→ TAREFA BREVE A
Transcreva do excerto o trecho que vai de "De facto, todos" até "das suas poupanças.", inclusive.
→ TAREFA BREVE B
Reescreva em forma de lista, de modo mais breve, o parágrafo do excerto que começa por "Os funcionários do Banco réu não informaram", mantendo os factos principais.
→ TAREFA BREVE C
Segundo o excerto, que produtos costumava o falecido marido da primeira autora adquirir aos bancos?

→ EXCERTO PARA LEITURA
────────────────

Estes factos eram do pleno conhecimento de todos os funcionários do Banco que com ele lidavam.
De facto, todos os funcionários do Banco que lidavam com o falecido marido da primeira autora sabiam que este não tinha por hábito investir na Bolsa, não costumava adquirir a qualquer Banco qualquer produto diverso de depósitos a prazo.
E também tinham perfeita consciência de que o falecido marido da primeira autora, devidamente informado, nunca, em circunstância alguma, aceitaria subscrever um produto como aquele que está em causa nestes autos.
O falecido marido da primeira autora tinha plena confiança nos seus interlocutores do Banco, por achar que eram pessoas íntegras e de palavra, que se preocupavam com os interesses dos clientes do Banco e que, especialmente no que toca ao seu gestor de conta, lhe prestava aconselhamento profissional quanto à gestão das suas poupanças.
Os funcionários do Banco réu não informaram o falecido marido da primeira autora de que, ao subscrever aquele produto, deixava pura e simplesmente de ter o mínimo controlo sobre o seu dinheiro e, nomeadamente, perdia a possibilidade de o movimentar, levantar ou até gastar dali para a frente.

────────────────

→ DADOS RECOLHIDOS
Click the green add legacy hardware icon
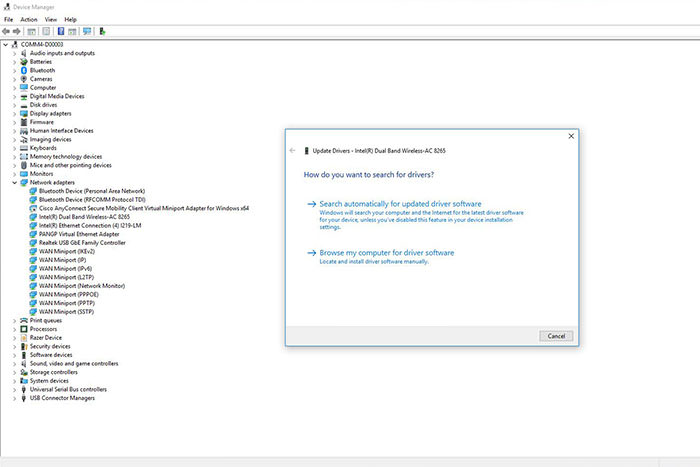This screenshot has width=700, height=467. click(x=102, y=31)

────────────────

→ RESULTADO DO EXERCÍCIO A
De facto, todos os funcionários do Banco que lidavam com o falecido marido da primeira autora sabiam que este não tinha por hábito investir na Bolsa, não costumava adquirir a qualquer Banco qualquer produto diverso de depósitos a prazo.
E também tinham perfeita consciência de que o falecido marido da primeira autora, devidamente informado, nunca, em circunstância alguma, aceitaria subscrever um produto como aquele que está em causa nestes autos.
O falecido marido da primeira autora tinha plena confiança nos seus interlocutores do Banco, por achar que eram pessoas íntegras e de palavra, que se preocupavam com os interesses dos clientes do Banco e que, especialmente no que toca ao seu gestor de conta, lhe prestava aconselhamento profissional quanto à gestão das suas poupanças.

→ RESULTADO DO EXERCÍCIO B
- Os funcionários do Banco réu não informaram o falecido marido da primeira autora das consequências de subscrever aquele produto.
- Ao subscrevê-lo, ele deixava de ter o mínimo controlo sobre o seu dinheiro.
- Perdia, a partir daí, a possibilidade de o movimentar, levantar ou gastar.

→ RESULTADO DO EXERCÍCIO C
Apenas depósitos a prazo.